Adventures | Reviews

The da Vinci Code

by Derek—2005.11.29 @ 0909

The da Vinci Code

My Rating: 1 out of 5

☆☆☆☆

My free-time reading schedule, as of late, has been occupied by another reading challenge that must be completed by the end of the year, so Melissa and I decided to read a book together. We chose The da Vinci Code by Dan Brown on the recommendation of friends. We knew about several controversies surrounding the book before we started, but we thought it would be interesting to read none-the-less.

The story begins with a mysterious murder. The victim, struggling to stay alive as long as possible, manages to write an elaborate code on the floor, and on himself, as clues to an ancient conspiracy.

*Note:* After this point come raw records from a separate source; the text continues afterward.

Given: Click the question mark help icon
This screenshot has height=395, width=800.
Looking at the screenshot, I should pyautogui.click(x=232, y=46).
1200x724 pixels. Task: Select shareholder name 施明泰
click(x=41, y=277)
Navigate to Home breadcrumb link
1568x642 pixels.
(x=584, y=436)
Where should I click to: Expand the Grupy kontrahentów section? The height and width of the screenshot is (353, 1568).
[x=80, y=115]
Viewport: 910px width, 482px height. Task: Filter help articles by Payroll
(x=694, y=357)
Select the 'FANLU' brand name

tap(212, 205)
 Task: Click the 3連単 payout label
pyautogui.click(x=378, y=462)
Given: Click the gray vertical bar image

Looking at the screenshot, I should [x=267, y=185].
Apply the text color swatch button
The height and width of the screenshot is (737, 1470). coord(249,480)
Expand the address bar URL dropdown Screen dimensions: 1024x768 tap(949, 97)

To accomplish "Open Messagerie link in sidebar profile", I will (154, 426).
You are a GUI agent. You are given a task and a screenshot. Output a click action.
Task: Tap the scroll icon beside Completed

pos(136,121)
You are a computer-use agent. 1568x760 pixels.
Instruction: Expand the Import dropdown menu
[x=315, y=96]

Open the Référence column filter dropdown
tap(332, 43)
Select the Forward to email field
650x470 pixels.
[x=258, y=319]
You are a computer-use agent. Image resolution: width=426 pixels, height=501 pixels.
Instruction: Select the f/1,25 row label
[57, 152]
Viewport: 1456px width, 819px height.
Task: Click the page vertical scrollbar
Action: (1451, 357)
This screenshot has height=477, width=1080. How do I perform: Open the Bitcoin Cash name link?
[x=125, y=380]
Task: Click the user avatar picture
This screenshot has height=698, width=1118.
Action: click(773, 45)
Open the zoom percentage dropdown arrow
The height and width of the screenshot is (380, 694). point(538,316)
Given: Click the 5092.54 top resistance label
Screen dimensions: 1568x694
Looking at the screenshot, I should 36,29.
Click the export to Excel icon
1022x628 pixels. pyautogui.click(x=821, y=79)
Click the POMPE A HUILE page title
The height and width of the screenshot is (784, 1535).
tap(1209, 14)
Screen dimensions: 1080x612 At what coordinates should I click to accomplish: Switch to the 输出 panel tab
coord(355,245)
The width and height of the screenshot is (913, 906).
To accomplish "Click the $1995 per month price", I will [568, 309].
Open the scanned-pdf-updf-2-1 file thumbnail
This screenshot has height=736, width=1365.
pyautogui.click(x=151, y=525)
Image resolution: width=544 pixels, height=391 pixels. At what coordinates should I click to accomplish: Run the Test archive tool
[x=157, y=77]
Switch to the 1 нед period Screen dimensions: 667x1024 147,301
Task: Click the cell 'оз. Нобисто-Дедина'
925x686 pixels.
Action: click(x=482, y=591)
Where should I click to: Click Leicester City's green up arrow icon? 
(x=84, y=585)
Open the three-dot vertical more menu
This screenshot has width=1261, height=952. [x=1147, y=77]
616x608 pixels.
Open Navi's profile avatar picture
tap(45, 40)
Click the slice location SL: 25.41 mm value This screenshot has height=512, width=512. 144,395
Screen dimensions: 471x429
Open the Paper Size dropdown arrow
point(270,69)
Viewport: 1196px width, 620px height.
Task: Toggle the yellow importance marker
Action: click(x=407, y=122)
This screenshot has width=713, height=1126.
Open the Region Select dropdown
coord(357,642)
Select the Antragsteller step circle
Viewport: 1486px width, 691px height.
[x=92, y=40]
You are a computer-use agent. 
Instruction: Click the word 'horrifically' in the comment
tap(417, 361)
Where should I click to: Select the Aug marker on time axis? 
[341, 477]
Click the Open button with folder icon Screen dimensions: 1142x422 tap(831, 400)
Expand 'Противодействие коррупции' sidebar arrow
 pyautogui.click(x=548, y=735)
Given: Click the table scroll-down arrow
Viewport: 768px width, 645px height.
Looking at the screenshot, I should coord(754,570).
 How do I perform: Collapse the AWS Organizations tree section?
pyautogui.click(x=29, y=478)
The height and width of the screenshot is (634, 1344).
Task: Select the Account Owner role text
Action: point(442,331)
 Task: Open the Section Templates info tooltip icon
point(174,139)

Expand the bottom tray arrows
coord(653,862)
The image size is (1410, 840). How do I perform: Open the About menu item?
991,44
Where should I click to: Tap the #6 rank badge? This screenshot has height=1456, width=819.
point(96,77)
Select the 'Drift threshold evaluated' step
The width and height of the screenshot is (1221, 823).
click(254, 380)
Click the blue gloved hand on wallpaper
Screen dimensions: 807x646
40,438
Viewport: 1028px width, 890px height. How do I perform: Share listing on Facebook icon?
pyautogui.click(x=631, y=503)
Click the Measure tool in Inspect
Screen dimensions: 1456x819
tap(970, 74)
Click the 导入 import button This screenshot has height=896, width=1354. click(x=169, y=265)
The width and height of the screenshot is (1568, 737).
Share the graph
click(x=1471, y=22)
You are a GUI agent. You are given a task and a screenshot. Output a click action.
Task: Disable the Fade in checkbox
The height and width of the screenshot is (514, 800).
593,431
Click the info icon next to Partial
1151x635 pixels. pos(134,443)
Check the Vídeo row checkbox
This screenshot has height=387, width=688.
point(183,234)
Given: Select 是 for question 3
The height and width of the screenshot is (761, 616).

It is this so-called conspiracy, not the mystery/thriller story itself, that is the catalyst behind the books’ success. After only a few chapters, both Melissa and I wondered what all the fuss was about. The main character, Robert Langdon, is a “symbologist” who knows the answer to the “conspiracy” from the very beginning of the book and only seems to remember symbols’ meaning after a conspiquous “ah-ha” moment. To explain his version of what symbols mean, the character Langdon goes into flashbacks where he taught a class, gave a lecture, or presented to inmates. This technique of school lessons is so heavy-handed it gets tiresome, and Melissa and I felt insulted on more than one occasion when the author would give away revealing information and then tell you what you may have missed, ruining the imaginative “ah-ha” moments themselves.

Since the character Langdon knew the conspiracy throughout the entire book, the teaching moments became too didactic. The main thesis of the book is that all established religions are based on lies. For Christians, that lie is that Christ wasn’t divine; the early Christian church made that (and other so-called “doctrines”) up during the Council of Nicea around 300 A.D. Christ was married to Mary Magdeline and their posterity lives today. If this secret were revealed, it would mean the demise of the Christian faith as we now know it.

The author is quick to suggest an alternative “faith”—a truer religion—to supplant Christianity; a religion based on pagan ideals that were around long before any man-made religion like Christianity. The postulate is so heavy-handed and repeated over-and-over that we felt like the author was trying to beat it into our heads. As if the repeated statement somehow made it true.

The author made a statement in the beginning of his book that the description of ceremonies and other information in the book was true. Some of the author’s reasoning seems real enough, but many others were obvious fiction. I had to pull out my art history books to debunk a few of the author’s statements, and others were unmasked by searching information online.

I’ve read better mystery novels, and for both Melissa and I, the conspiracy story did not make it better. Overall, the book promotes a faithless, anti-Christian message while promoting secular reasoning, pagan worship, and science as the ideal foundation for society. The book’s message was pretty clear: people who believe in god, while misdirected, are doing good for society, but it would better if they really questioned their own religious history and know the truth about what they are believing in. Christ, while a great teacher and idealist, was nothing more than a man who did not perform “miracles” nor did he raise from the dead.

The author is skillful at making every-day symbols and historic icons seem to have different meanings by his continual use of reasoning, logic, and contemporary relationships. The book aptly points out how many symbols in our every-day use have pagan origins (in fact, according to the book, they all share the SAME origin—the “devine feminine” —how interesting…); however, the beauty of symbols is that they are constantly redefined. Almost every symbol can or does have negative, pagan, or distructive uses, but it does not follow that the symbols carry that meaning eternally. Groups often adopt common, every-day symbols and attach their own meaning as a way to mask, or encrypt, their own messages. The author seems to conclude that if a certain symbol once had a pagan use, it must follow that every time you see that symbol used in other settings, it must have that same use and meaning.

Most people have probably already read this book, and because of its fame, it hardly needs any recommendations, but Melissa and I cannot offer our own recommendation. The story is too weak and the conspiracy is too heavy-handed to really be enjoyed. Without the conspiracy, the book would fall. With the conspiracy, the book has achieved a cult status.